Molding Apparatus

Abstract

An improved molding apparatus and method of use thereof that inhibits unsightly blemishes that may be formed in molded plastic parts in caused by confined crevices of the molding apparatus. A mold cavity is formed by at least two mold portions and one of said mold portions has a molten plastic flow diverter positioned adjacent the confined crevice. The charge of molten plastic is injected into said cavity such that a portion of the charge of plastic flows over the diverter and into the confined crevice of the mold cavity. The diverter creates a narrow restriction adjacent the crevice such that the mold cavity has a larger cross-sectional area on either side of the diverter.

Description

CROSS REFERENCE TO RELATED APPLICATIONS

This application claims the priority benefit of U.S. Provisional Patent Application Ser. No. 60/749,393 filed Dec. 12, 2005 and U.S. Provisional Patent Application Ser. No. 60/843,017 filed Sep. 8, 2006.

BACKGROUND OF THE INVENTION

1. Field of Invention

This invention relates to an improved method for molding articles in an injection molding apparatus.

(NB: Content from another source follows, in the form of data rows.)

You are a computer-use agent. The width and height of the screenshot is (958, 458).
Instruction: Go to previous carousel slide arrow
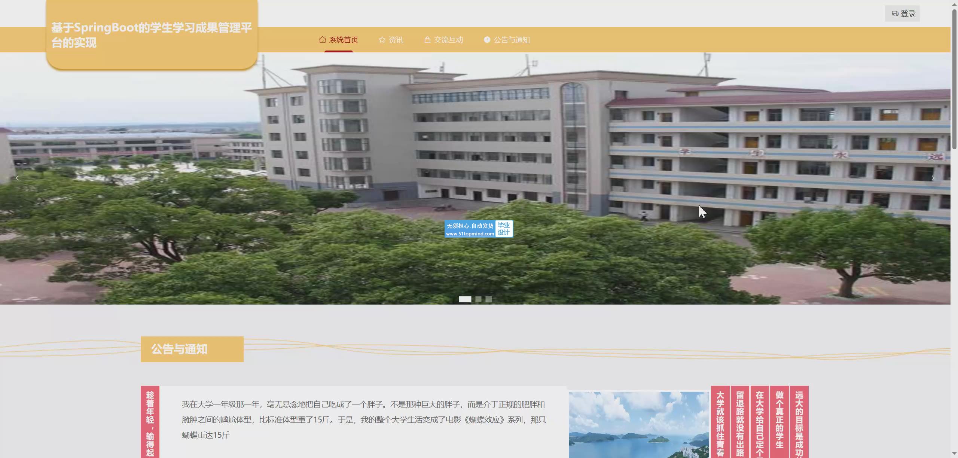pos(17,178)
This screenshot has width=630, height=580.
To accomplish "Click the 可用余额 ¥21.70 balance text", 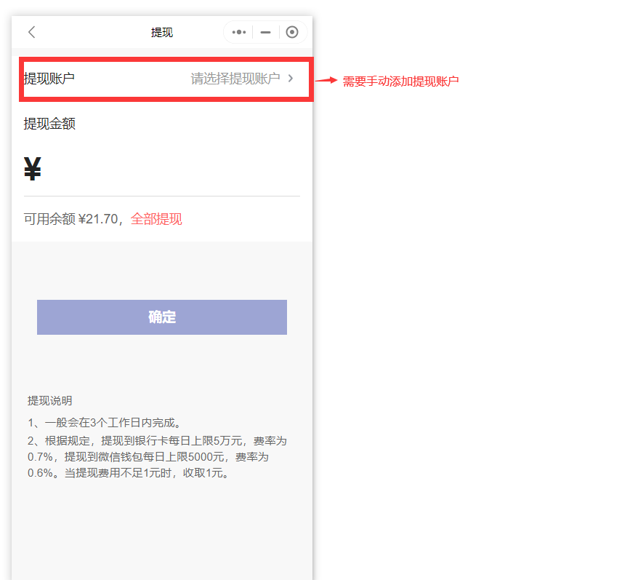I will coord(71,219).
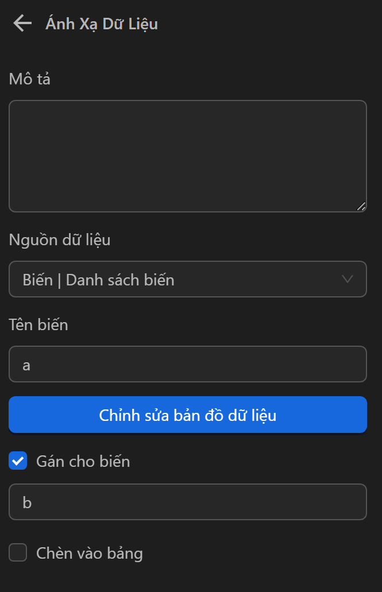Click inside the Mô tả description textarea
Screen dimensions: 382x592
tap(187, 156)
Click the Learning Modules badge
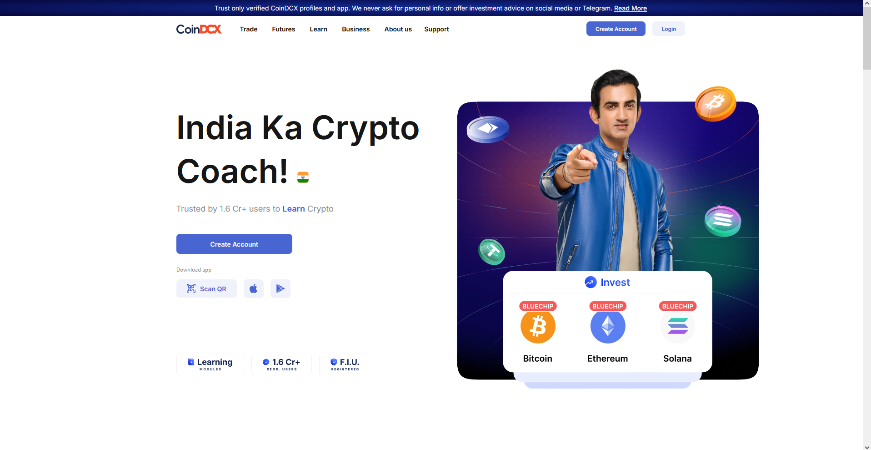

2. Description of Related Art

It has become increasingly popular to manufacture automobile and truck trim and body parts such as fenders, bumpers, rocker panels, body panels, doors, filler panels, wheel covers, dash boards, arm rests, chin spoiler and other parts via injection molding techniques. In conventional injection molding systems and methods, an injection molded part having a show surface is formed using a mold, comprised of a first mold portion and a second mold portion that combine to form a mold cavity. Moreover, to minimize the emission of VOC compounds and to improve the aesthetic appearance of many such injection molded plastic parts, a paint film laminate covering the show surface may be placed in the mold cavity as is known in the art. The paint film laminate is placed so that a painted side of the film faces towards one of the mold portions, whereas the backing sheet of the paint film faces towards the other mold portion. The mold is then clamped closed with the paint film laminate in place, the mold cavity being formed in the space between the first and second mold portions.

A charge of thermoplastic molten resin is injected into the mold cavity so as to flow in an upstream to downstream direction. The resin fuses with the paint film in and forms the desired injection molded plastic part. After the part has been cooled in the mold, and one of the mold cavity support surfaces is displaced from the other, the part is then ejected by the use of pneumatically or hydraulically actuated lifters and the like. The lifters cooperate with one side of the mold (usually that side contiguous with the plastic substrate) and ejects or “pops” the finished part out of the mold so that another molding production cycle can occur.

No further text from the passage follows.